Hidden Curriculum
The implicit values, norms, behaviours, and worldviews that schooling transmits alongside its official content. Term coined by Philip W. Jackson in Life in Classrooms (Holt, Rinehart and Winston, 1968) on the basis of ethnographic observation in U.S. elementary classrooms.
Origin
Jackson noticed that classroom life systematically taught children to wait, queue, accept evaluation, work in crowds, and submit to power asymmetries between teacher and pupil. None of this appeared in any syllabus, yet learners had to master it to succeed. He labelled this the hidden curriculum and argued that mastery of its three R's, "rules, regulations, and routines", often mattered more for school success than the official subject matter.
Theoretical Development
Subsequent writers extended the concept far beyond classroom routines. Bowles and Gintis's Schooling in Capitalist America (Basic Books, 1976) argued the hidden curriculum reproduces class hierarchies by training different student populations into different forms of compliance. Michael Apple's Ideology and Curriculum (Routledge, 1979) examined how textbooks naturalise particular ideological positions while presenting them as neutral knowledge. Henry Giroux refined the term by distinguishing intentional ideological transmission from unintended structural effects. The concept is now standard across critical pedagogy, sociology of education, and curriculum studies.
Relevance to ELT
Language teaching transmits a heavy hidden curriculum because its materials, methods, and teacher assumptions all encode cultural choices.
- Native-speakerism: Adrian Holliday's work (ELT Journal, 2006) traces how ELT materials and training privilege idealised "native-speaker" varieties, methods, and teacher identities while positioning learners and non-native teachers as deficient.
- Coursebook representations: studies of global coursebooks document under-representation of women in professional roles, narrow racial and geographic diversity, and uniformly middle-class consumer settings. These choices teach learners who counts as a default English user.
- Cultural content: which festivals, foods, names, and family structures appear as unmarked teaches learners which cultural patterns the language belongs to.
- Classroom discourse: turn-taking norms, error-correction practices, and acceptable silences all carry pedagogical ideologies that may clash with learners' prior schooling.
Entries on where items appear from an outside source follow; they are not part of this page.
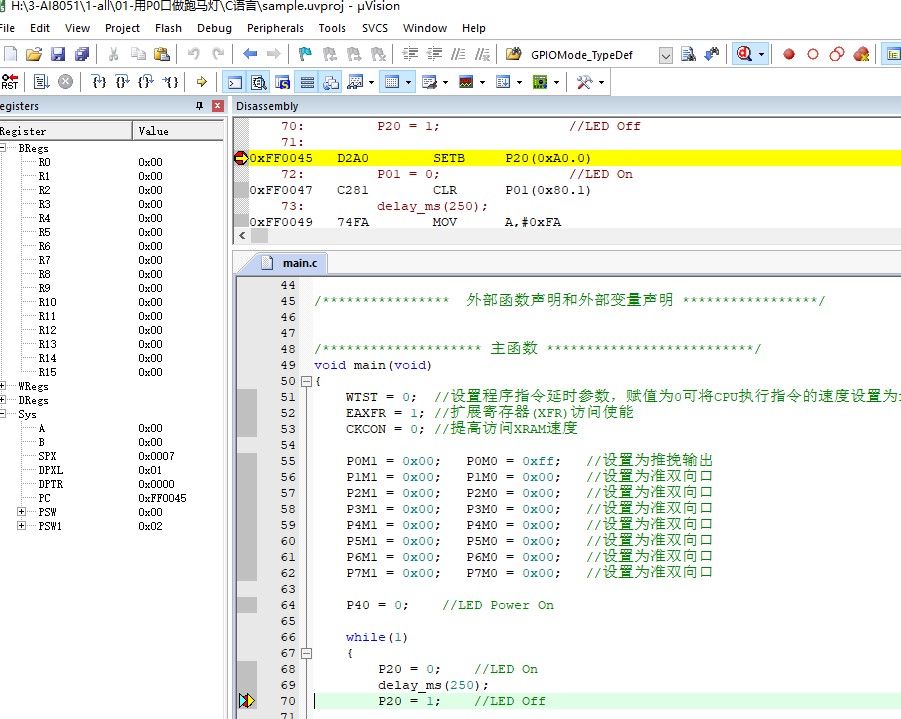
Task: Click the Step Into braces icon
Action: click(x=99, y=82)
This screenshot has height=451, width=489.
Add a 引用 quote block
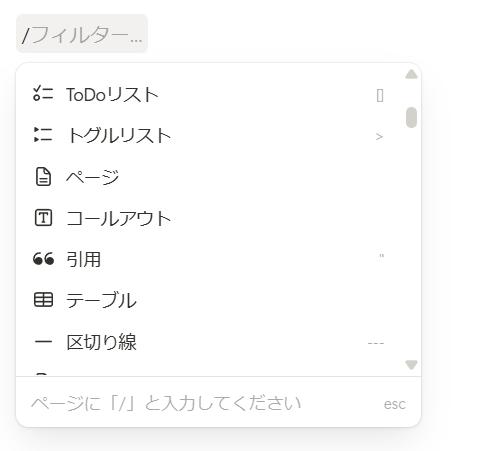208,259
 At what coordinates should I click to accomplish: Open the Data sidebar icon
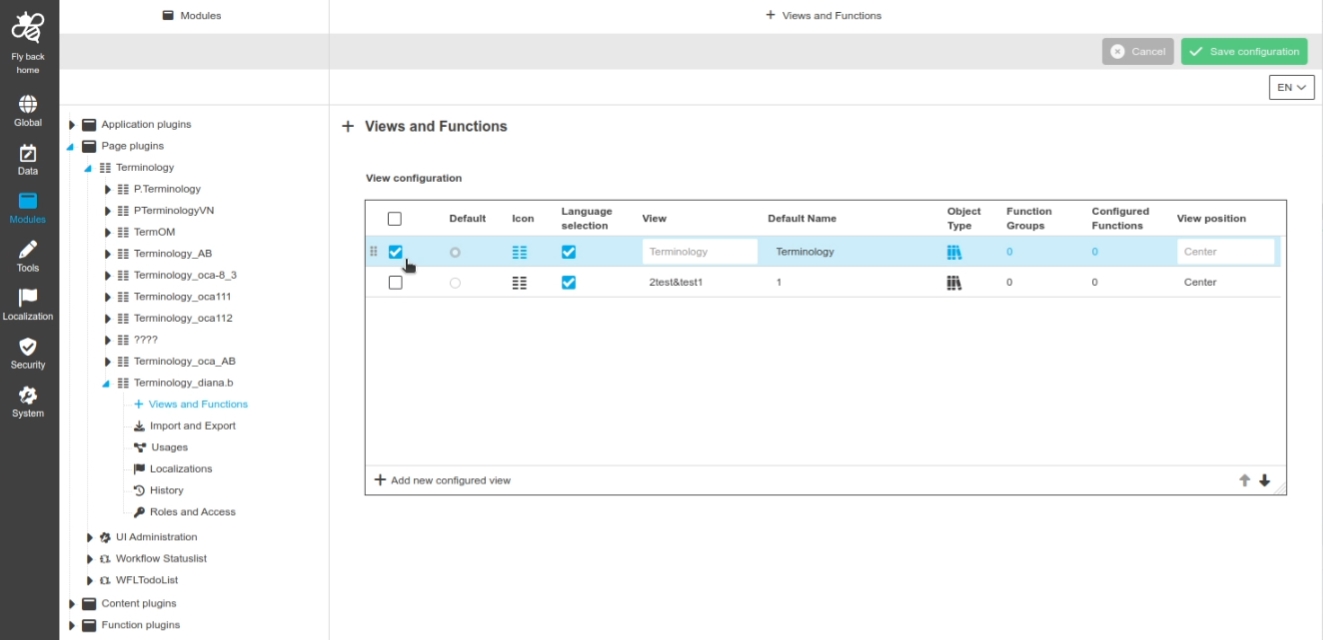click(28, 154)
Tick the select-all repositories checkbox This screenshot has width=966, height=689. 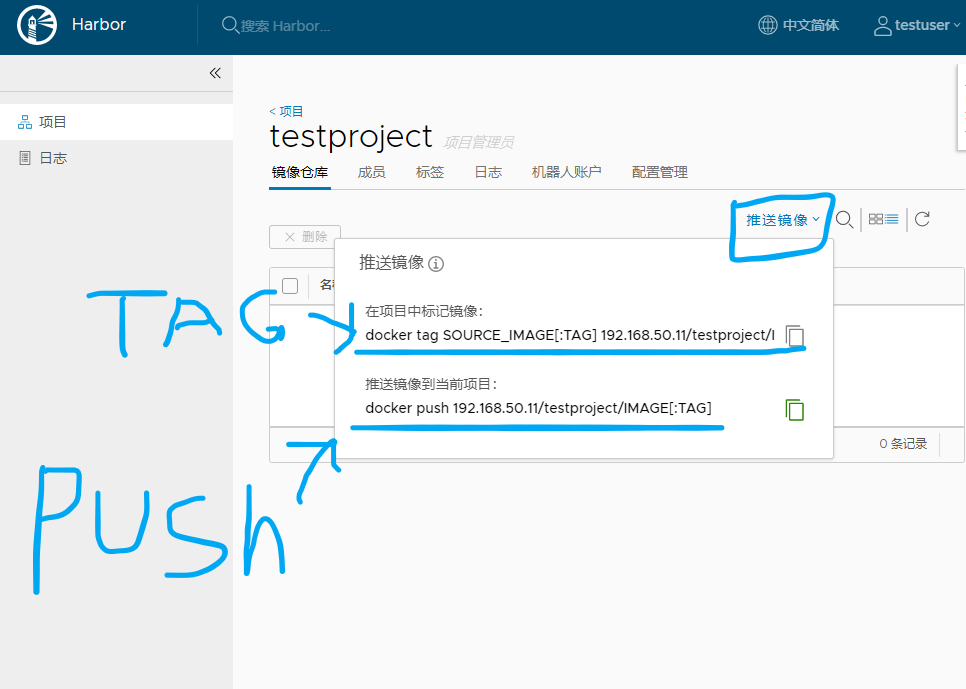click(290, 286)
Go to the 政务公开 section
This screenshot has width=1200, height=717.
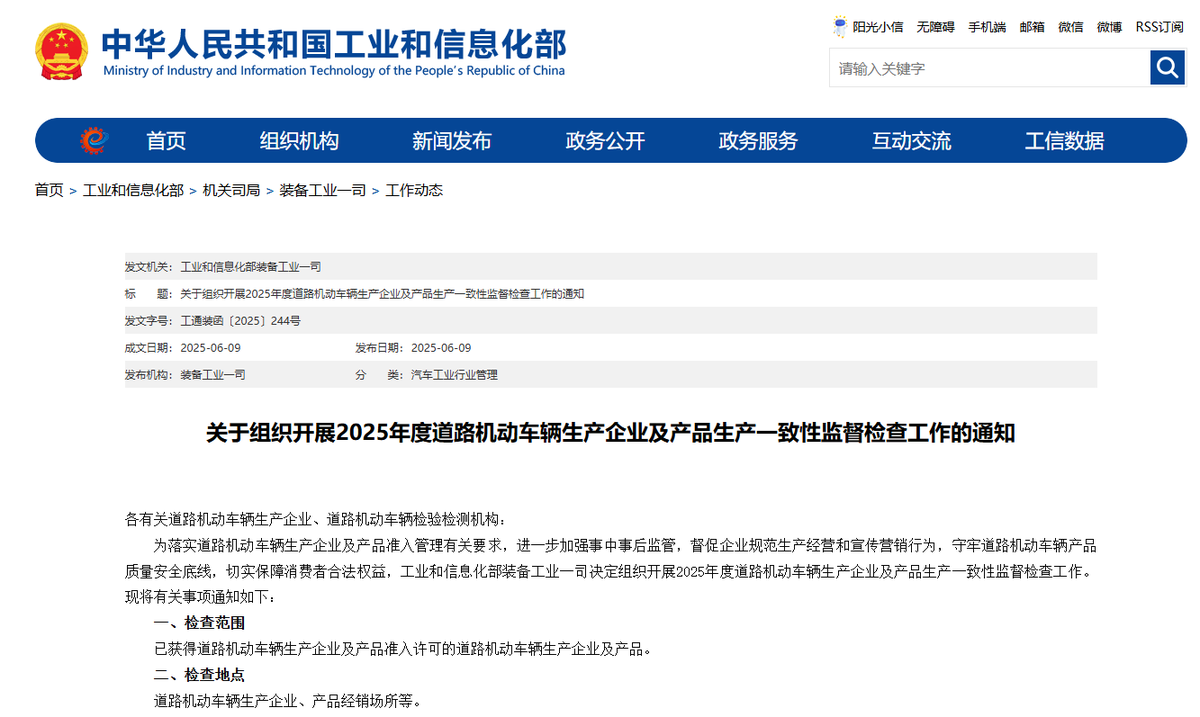[605, 141]
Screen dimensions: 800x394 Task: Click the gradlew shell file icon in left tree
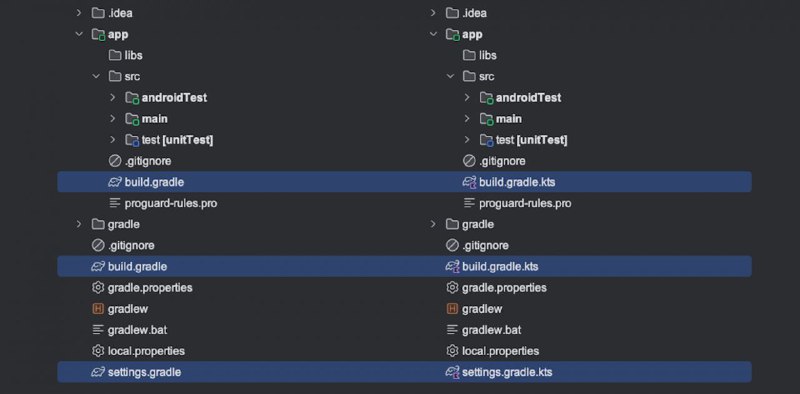click(97, 309)
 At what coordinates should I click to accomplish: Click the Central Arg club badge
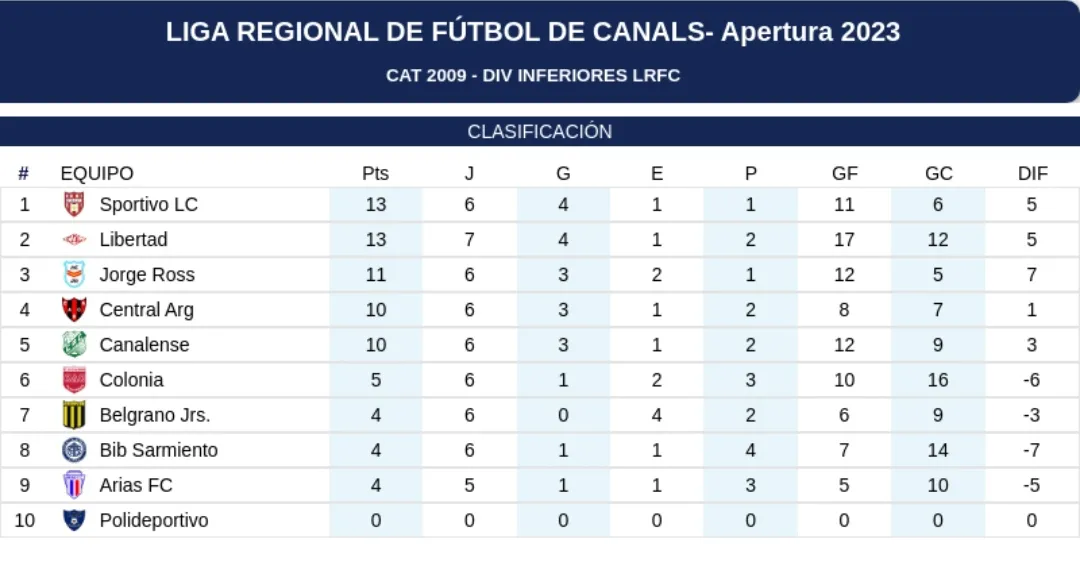[74, 310]
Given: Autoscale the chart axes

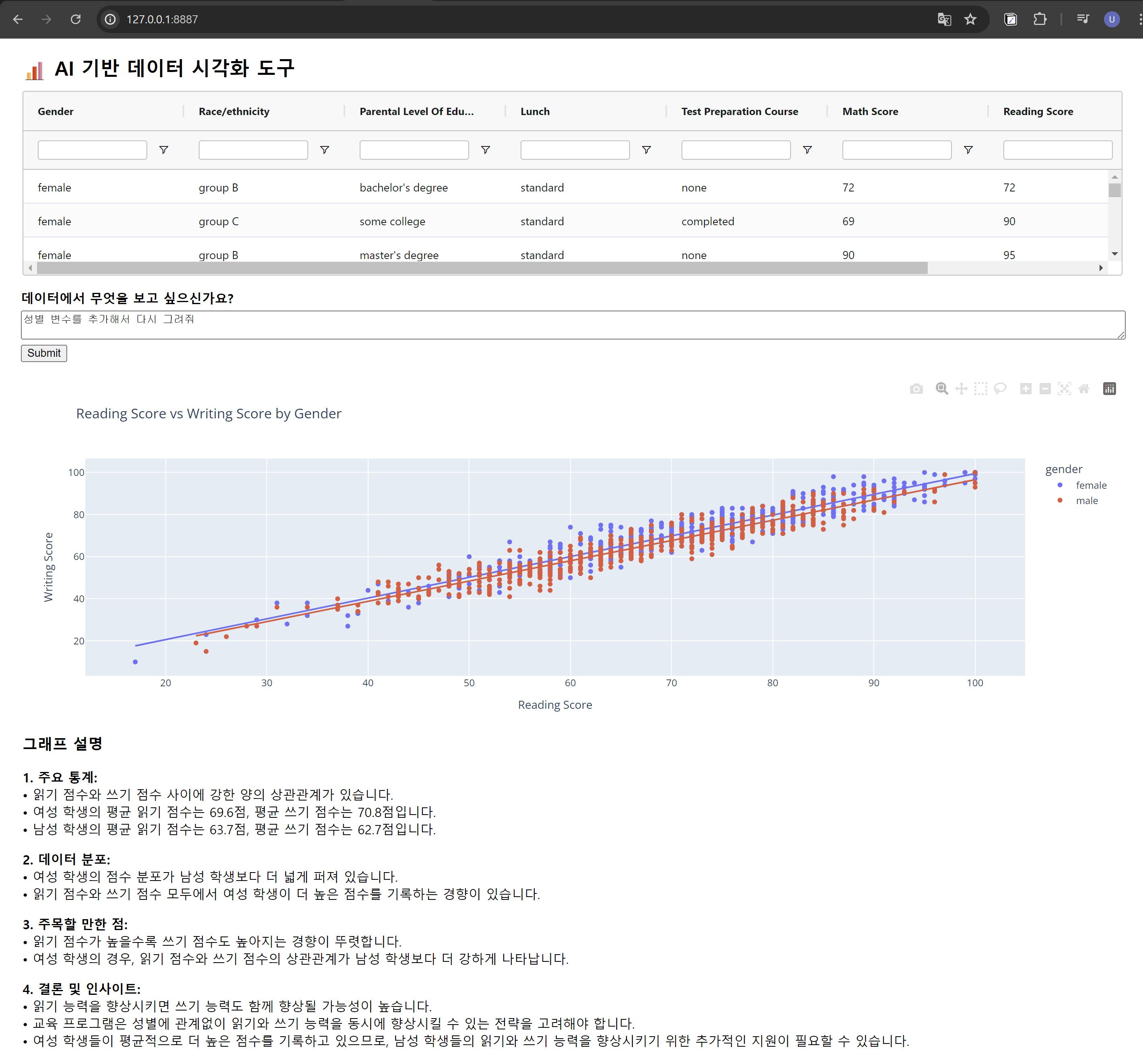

Materials Evaluation frameworks since the 1990s, including Brian Tomlinson's, ask reviewers to surface such implicit content rather than treat it as neutral.
Distinctions
The hidden curriculum names what is taught implicitly. The Null Curriculum names what is not taught at all. The Enacted vs Intended Curriculum distinction concerns gaps between policy and practice rather than between explicit and tacit content. All three are analytic lenses on the same complex object.
References
- Jackson, P. W. (1968). Life in Classrooms. Holt, Rinehart and Winston.
- Bowles, S., & Gintis, H. (1976). Schooling in Capitalist America. Basic Books.
- Apple, M. W. (1979). Ideology and Curriculum. Routledge & Kegan Paul.
- Holliday, A. (2006). Native-speakerism. ELT Journal, 60(4), 385–387.
- Gray, J. (2010). The Construction of English: Culture, Consumerism and Promotion in the ELT Global Coursebook. Palgrave Macmillan.